Task instructions: A faithful copy of the data below is required, leaving out every picture.

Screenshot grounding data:

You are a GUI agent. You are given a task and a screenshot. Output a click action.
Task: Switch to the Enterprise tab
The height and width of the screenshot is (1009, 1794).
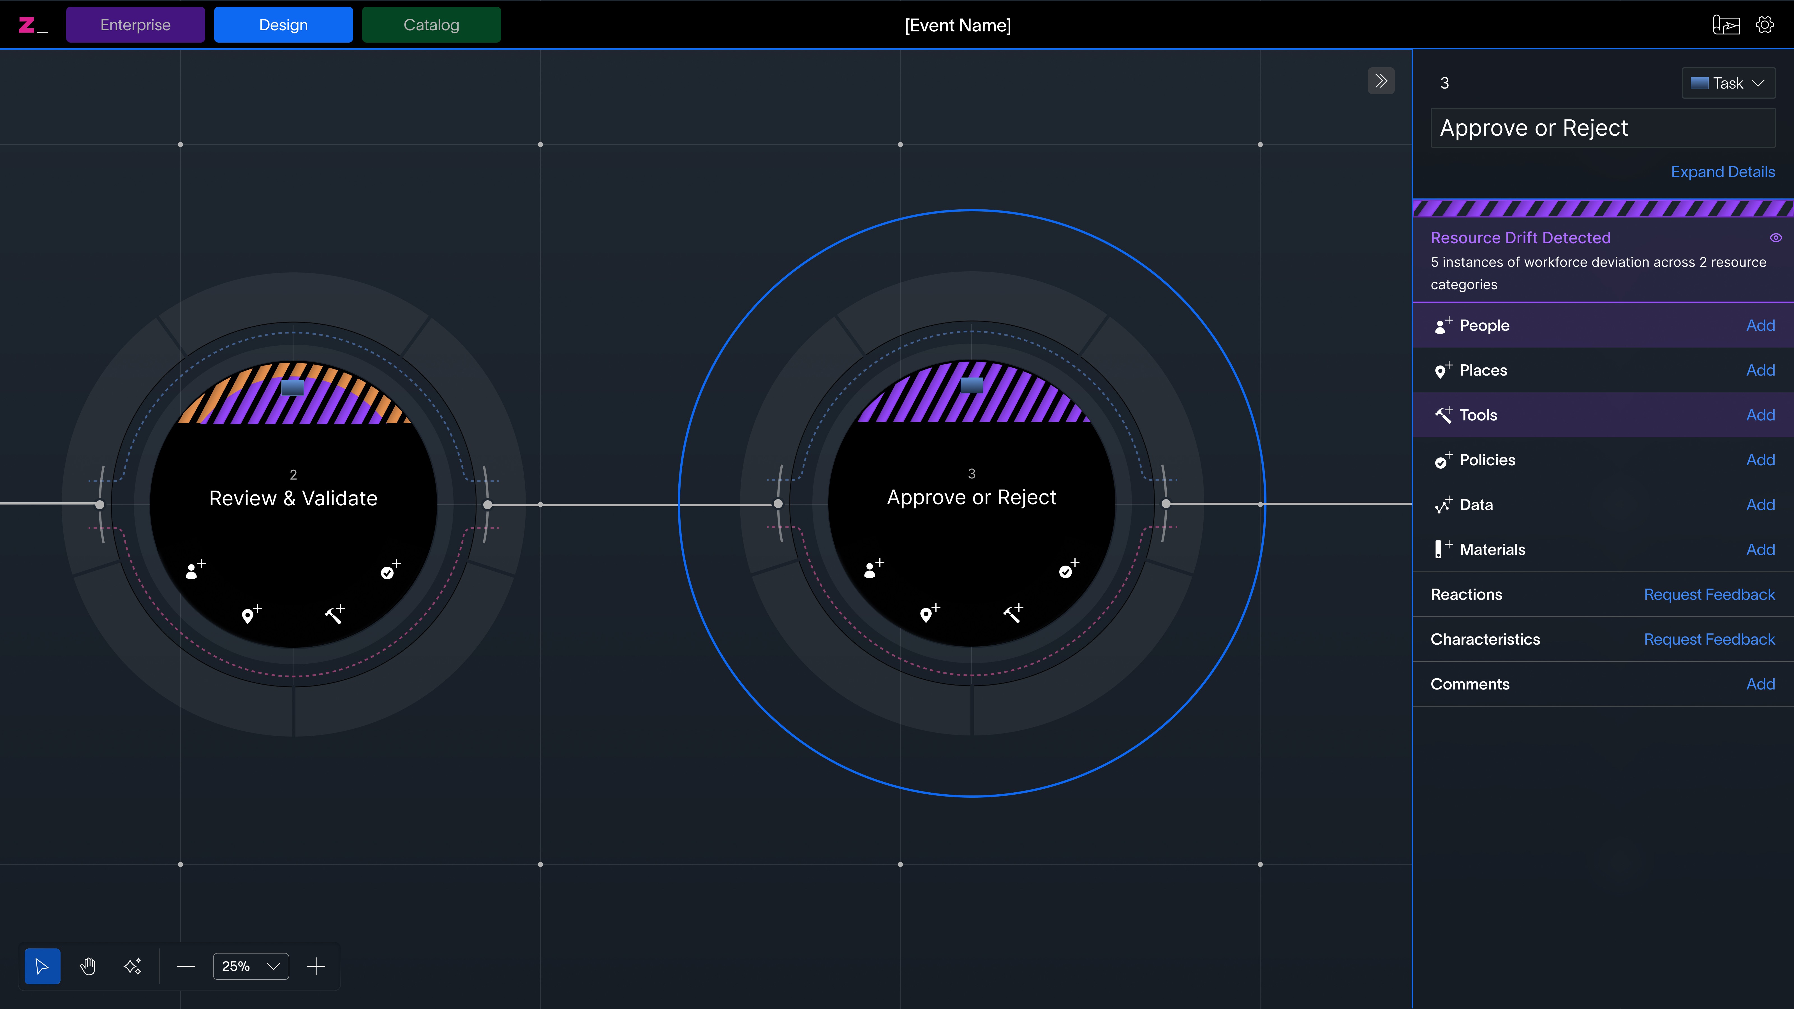pos(135,25)
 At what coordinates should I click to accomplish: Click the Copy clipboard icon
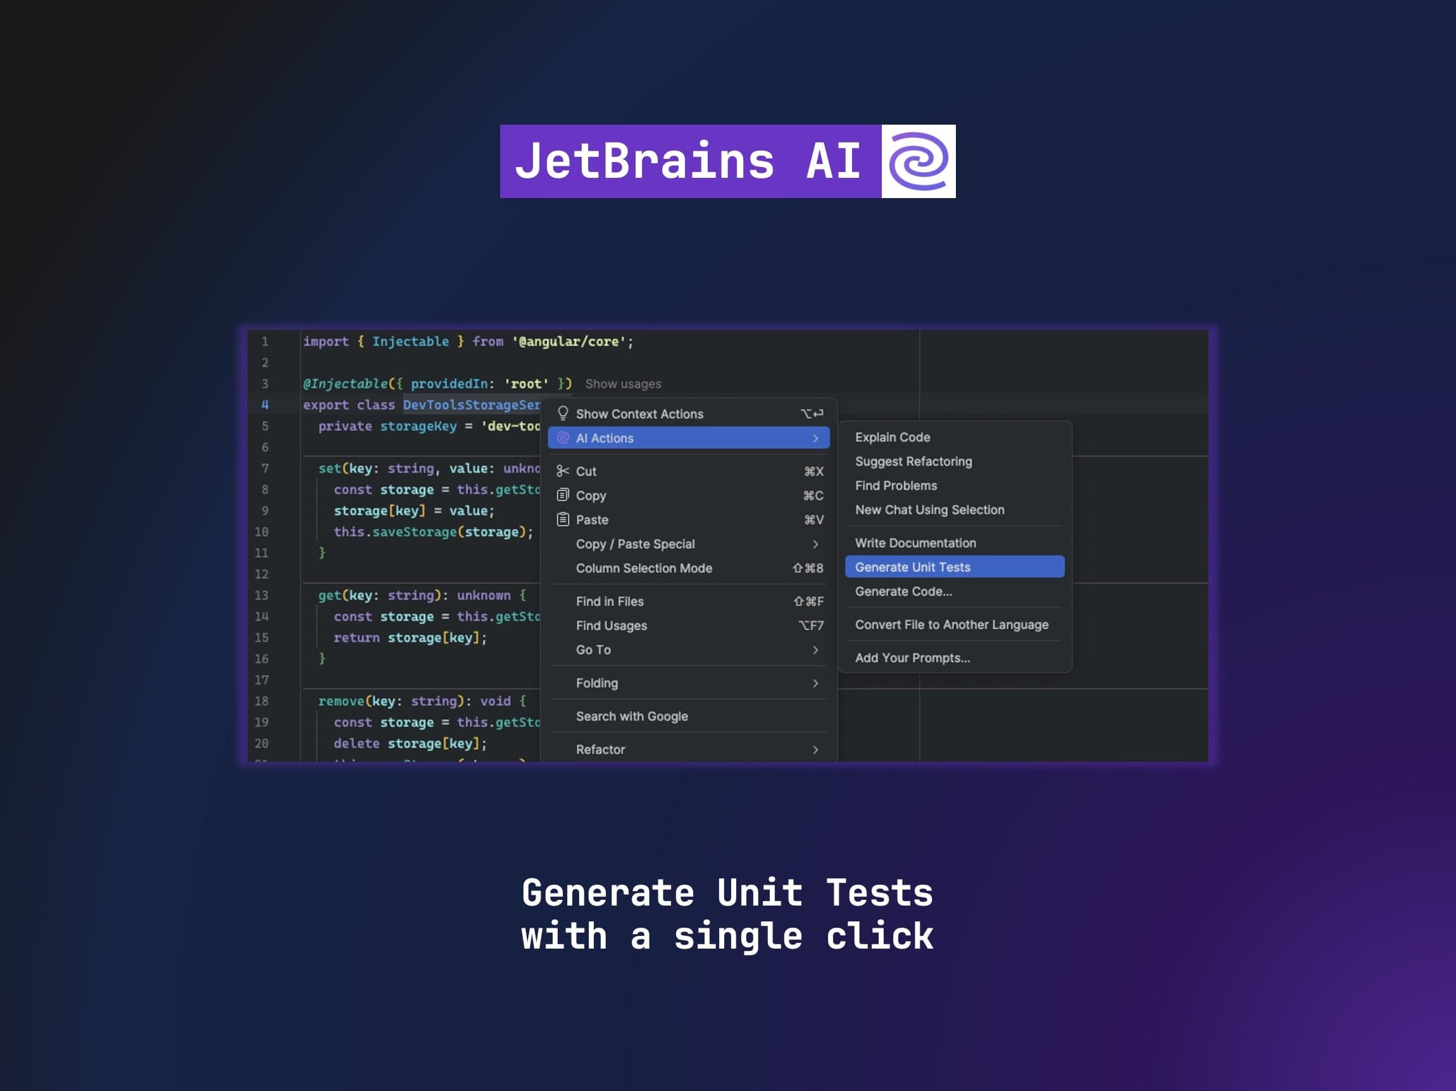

Solved exercise:
You are a GUI agent. You are given a task and a screenshot. Output a click action.
Task: Switch to the Enterprise tab
The height and width of the screenshot is (1009, 1794).
pos(135,25)
 At what coordinates should I click to accomplish: Click the Copy clipboard icon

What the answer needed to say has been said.